Single cell trapping and cell–cell interaction monitoring of cardiomyocytes in a designed microfluidic chip

•Protocol in handling and usage of the designed mircrofluidic chip.•Single cell trapping of cardiomyocytes utilizing centrifugal microfluidics.•Cell growth, coupling, and beating of cells in less than one day of cell culture.•Coupling and decoupling dynamics in single cell level. Microfluidics technology has been exploited in single cell study because of its ability to manipulate particles and control over culture conditions. Two drawbacks of the existing studies are that (1) they require large supporting equipment like an incubator and a syringe pump; which involves more culture media volume, and that (2) the trapped cells are isolated from one another that cell interaction is obstructed or not considered.

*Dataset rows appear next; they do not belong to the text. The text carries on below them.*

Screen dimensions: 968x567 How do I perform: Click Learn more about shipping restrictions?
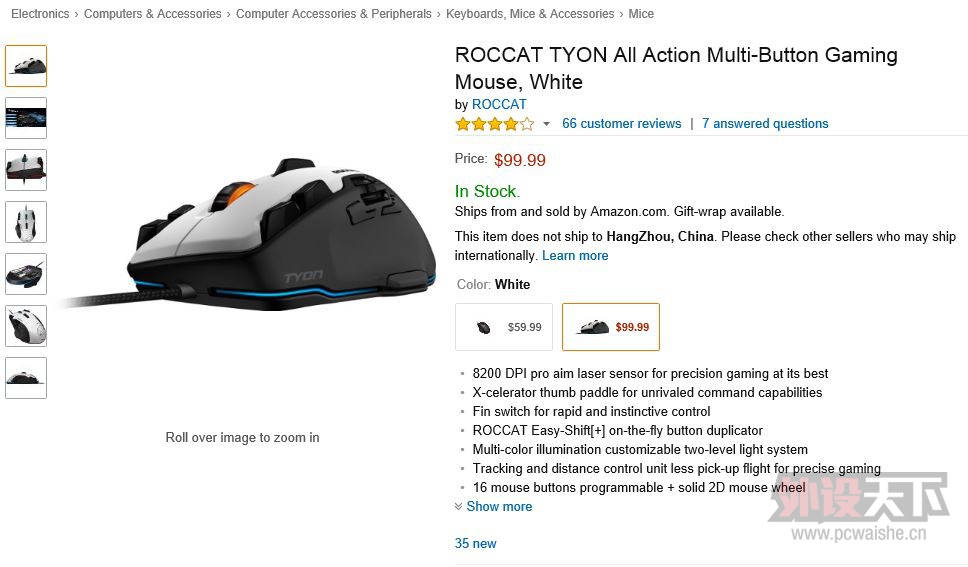click(575, 256)
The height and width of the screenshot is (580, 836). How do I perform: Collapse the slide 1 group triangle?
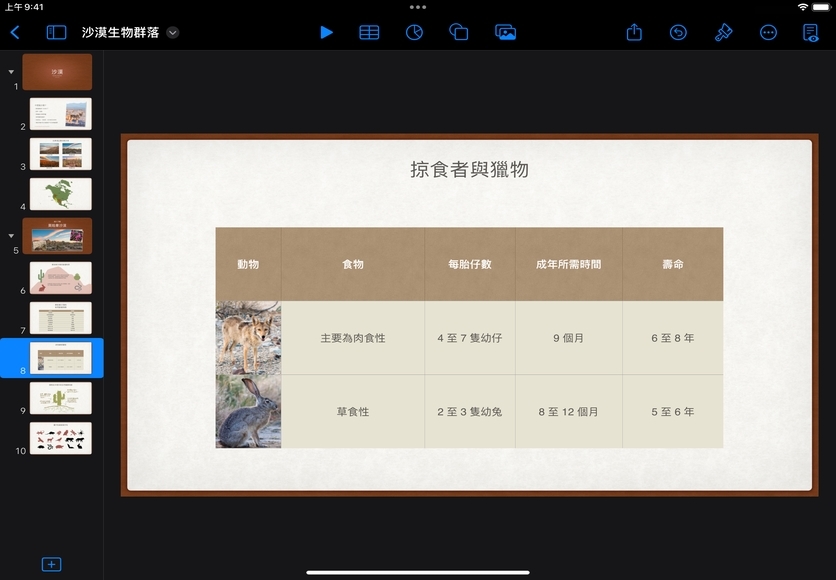(x=11, y=72)
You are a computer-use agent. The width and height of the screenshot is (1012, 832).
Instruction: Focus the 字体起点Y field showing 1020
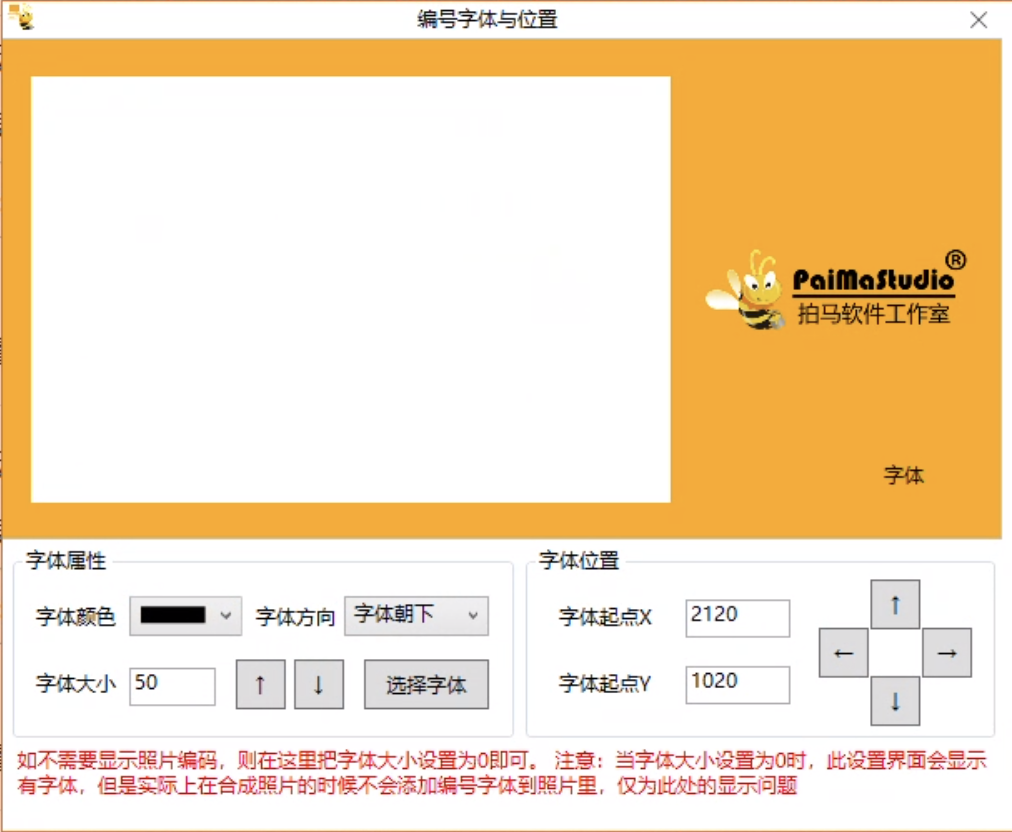pyautogui.click(x=737, y=684)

These limit the applications and advantages of microfluidics compared to conventional petri dish method. In this study, centrifugal microfluidics is utilized to trap single cells of primary cultures of neonatal rat cardiomyocyte with controlled separation distance. Cell growth, coupling, and beating are successfully observed and monitored in the fabricated microfluidic device without large supporting equipment. Coupling and decoupling dynamics, that is a first to be observed in cardiomyocyte cell microfluidics, can be proven useful in the headway of controlled cell growth and orientation research. Furthermore, these findings can be applied to future chip design and operation for cardiomyocyte studies and high-throughput lab on-a-chip devices.